PyTextGCN
A re-implementation of TextGCN by Yao et al.: Graph Convolutional Networks for Text Classification. This implementation uses Cython for the text-to-graph transformation, making it rather fast. Graphs and GCN are based on the pytorch-geometric library.
Requirements
This project was built with:
- Python 3.8.5
- Cython 0.29.21
- CUDA 10.2 (optional for GPU support)
- scikit-learn 0.23.2
- pytorch 1.7.0
- torch-geometric 1.6.3
- gcc 9.3.0
- nltk 3.5
- scipy 1.5.2
At least the Text2Graph-module should work with other versions of these libraries, too.
Installation
From the project root, the cython compilation can be done with:
cd textgcn/lib/clib && python setup.py build_ext --inplace
Usage
To compute a graph from a list of strings (where each string contains the text of one document) called X
, a list of labels called y
and a list of test indices test_idx
, simply run:
from textgcn import Text2GraphTransformer
t2g = Text2GraphTransformer()
graph = t2g.fit_transform(X, y, test_idx=test_idx)
The resulting object graph
is a torch_geometric.data.Data
object containing the resulting graph and can be processed by any torch-geometric-based network.

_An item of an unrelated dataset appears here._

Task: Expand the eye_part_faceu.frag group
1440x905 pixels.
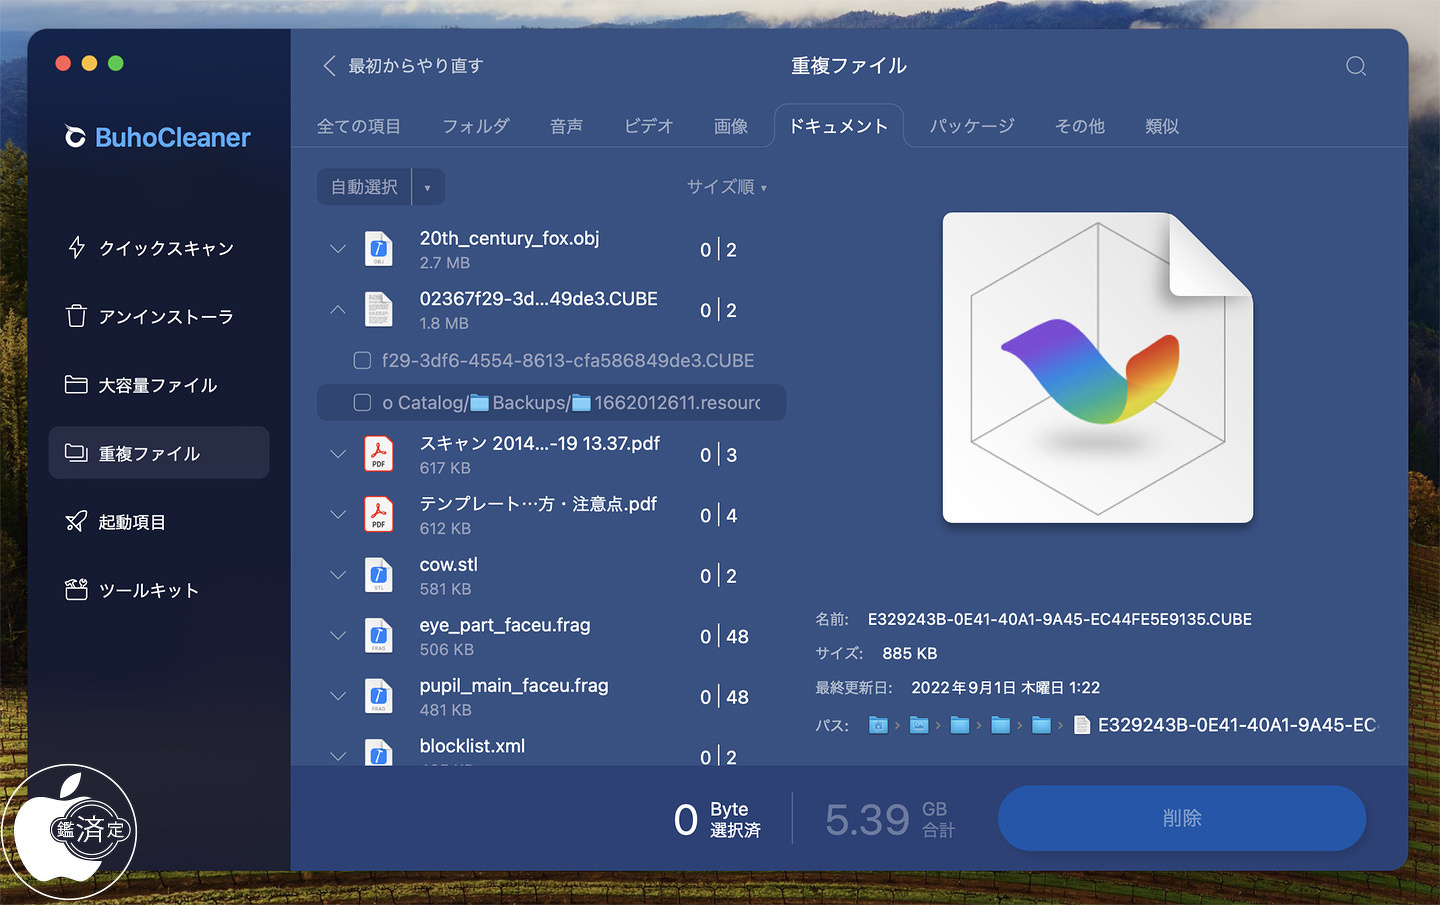Action: pyautogui.click(x=338, y=636)

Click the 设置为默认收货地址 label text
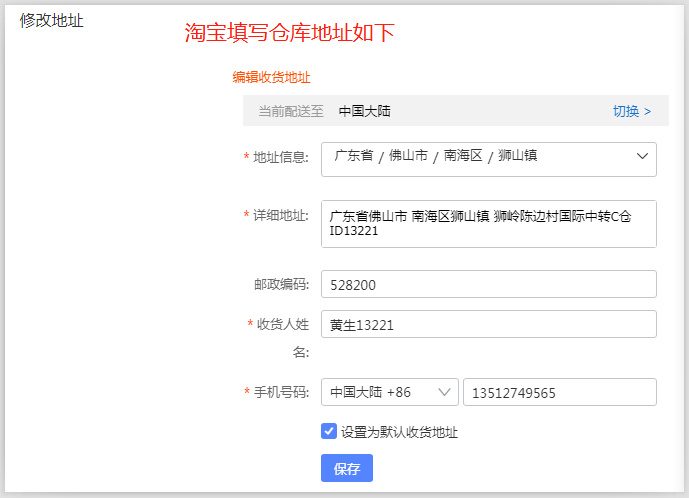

For more information on parameters of the Text2GraphTransformer
and the resulting Data
-object, consult the documentation in the source files.
Documentation
Currently resides in the source files.
How to reproduce our experiments
Run one of the Python-files in this folder. Each script will produce the result for one experiment for one seed. Seeds can be changed by editing the seed
-variable in the first part of the file.